Sol-gel synthesized V2O5/TiO2 catalysts for NH3-SCR: Effect of calcination temperature on performance

Ammonia-based selective catalytic reduction (SCR) is essential for removing nitrogen oxides (NO _X ) emitted from industrial furnaces and automobiles. Although commercial V ₂ O ₅ /TiO ₂ catalysts are economically viable for NH ₃ -SCR, their poor catalytic activities limit their use to operating temperatures greater than 300℃, which prevents their use under low-temperature exhaust conditions.

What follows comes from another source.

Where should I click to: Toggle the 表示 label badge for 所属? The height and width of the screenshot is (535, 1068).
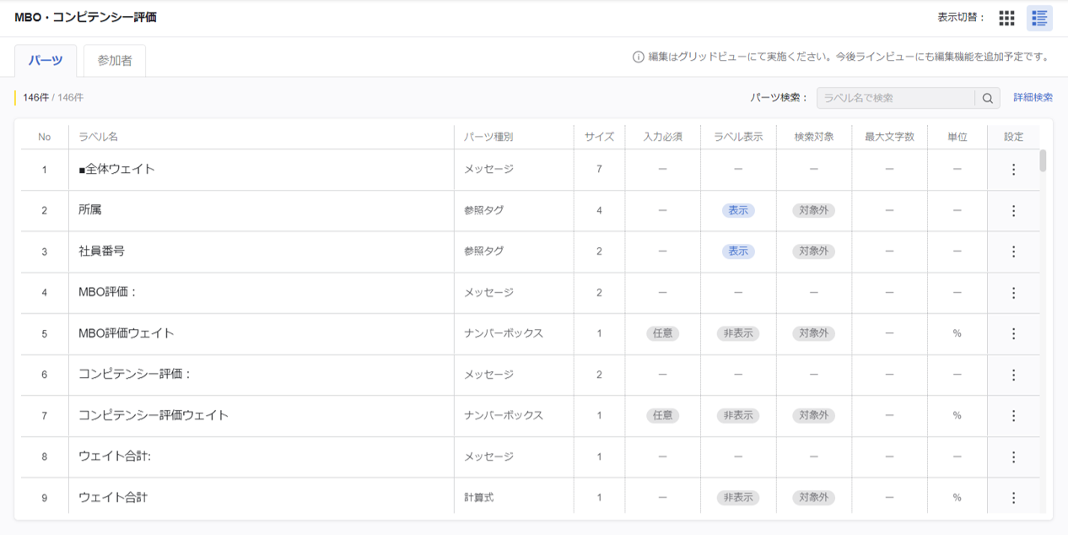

In this study, we employed a one-step sol-gel method to produce V ₂ O ₅ /TiO ₂ catalysts and then compared their catalytic performances and physicochemical characteristics with those of a conventional impregnated V ₂ O ₅ /TiO ₂ catalyst. This one-step approach resulted in catalysts that exhibited improved NO conversions, and notably, the activity of sol-gel catalysts produced under optimized conditions was almost twice that of the conventional catalyst. In this study, catalyst calcination temperature was adjusted between 250 and 550℃. X-ray diffraction showed the crystallinity of the anatase TiO ₂ phase increased with calcination temperature, but that calcination temperatures (> 500℃) caused sintering and reduced BET surface area as determined using N ₂ adsorption-desorption isotherms. X-ray photoelectron spectroscopy and NH ₃ temperature-programmed desorption demonstrated that catalysts calcined at temperatures between 350 and 500°C had optimal amounts of V ⁴⁺ species, surface oxygen, and acidic sites, which are essential for catalytic activity. This study highlights that the one-step sol-gel technique provides a simple, cost-effective means of synthesizing high-performance V ₂ O ₅ /TiO ₂ catalysts for low-temperature NH ₃ -SCR applications.